▶ **Exercise instructions**
Render the listing below as a numbered list, dropping blank lines and leaving out the pictures.

**** Records provided ****

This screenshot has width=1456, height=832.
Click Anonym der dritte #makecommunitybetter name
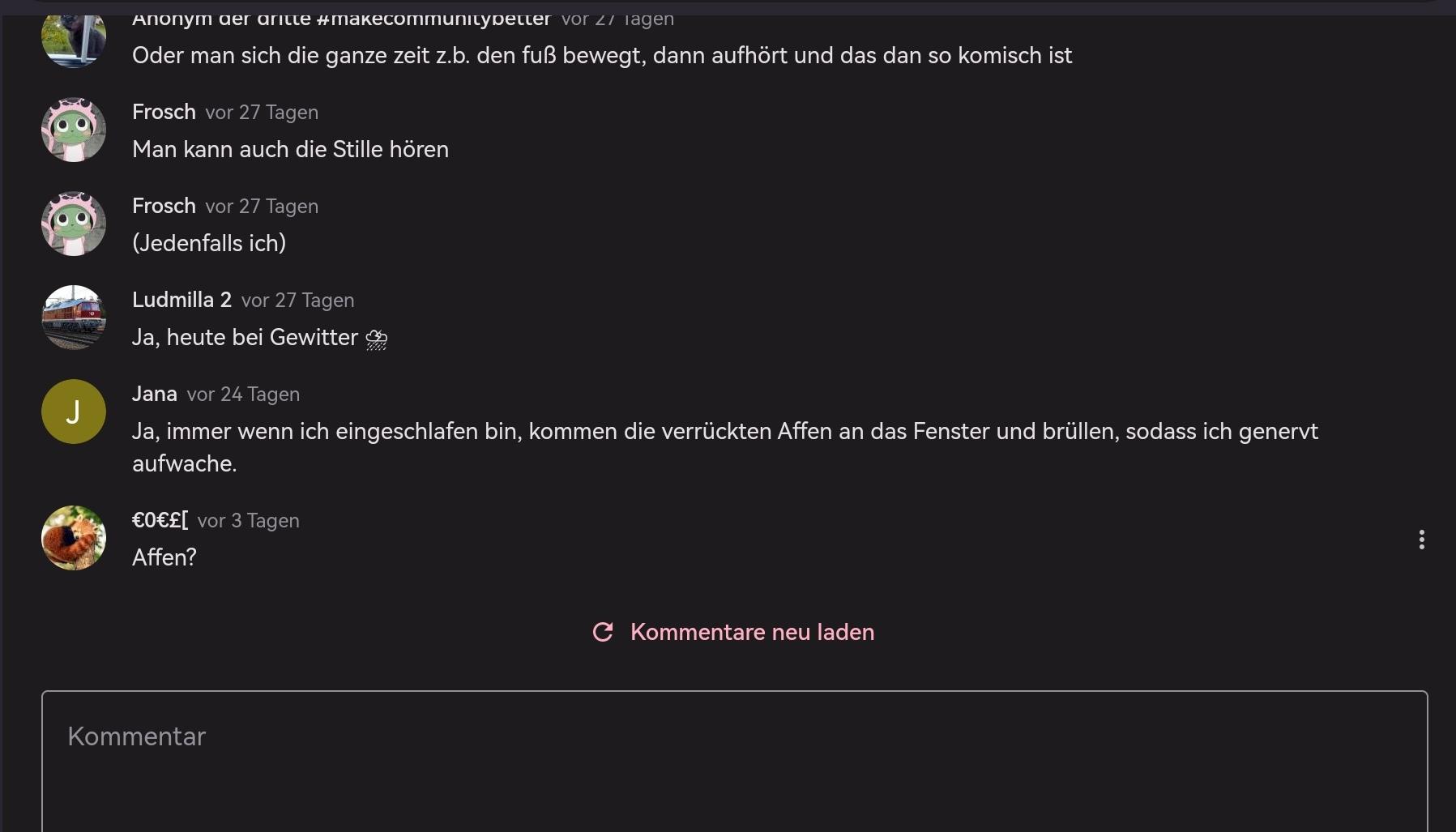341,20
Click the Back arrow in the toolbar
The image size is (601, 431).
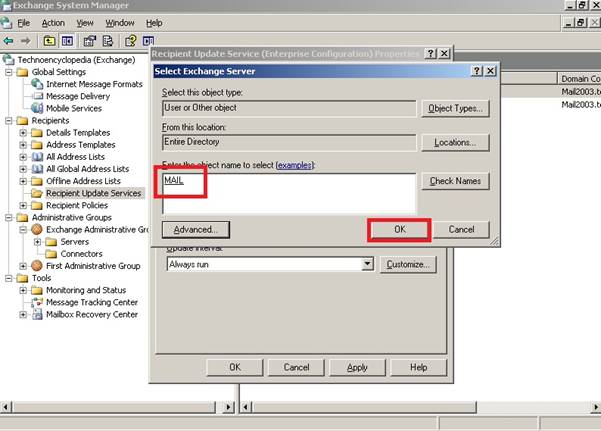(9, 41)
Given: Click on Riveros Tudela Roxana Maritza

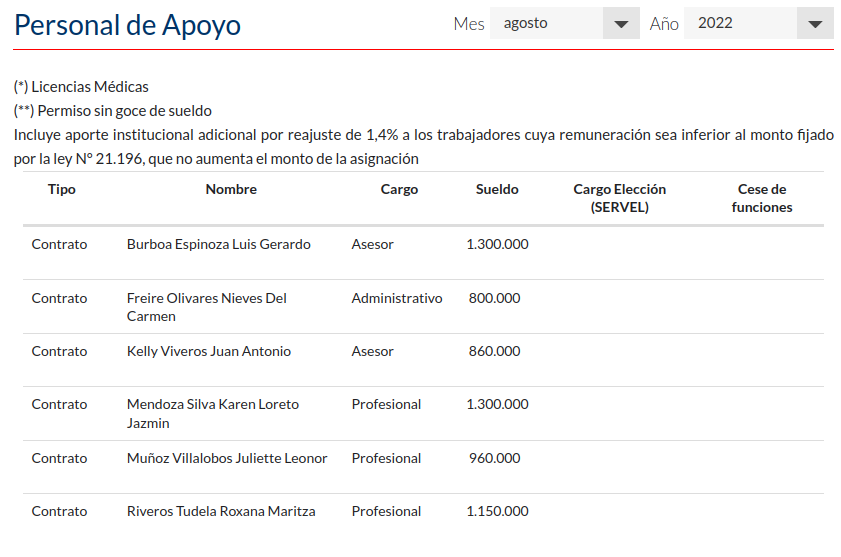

****

▶ **Response to the exercise**
1. This screenshot has width=1456, height=832.
2. Click Anonym der dritte #makecommunitybetter name
3. 341,20
4. Click the Back arrow in the toolbar
5. The image size is (601, 431).
6. (9, 41)
7. Given: Click on Riveros Tudela Roxana Maritza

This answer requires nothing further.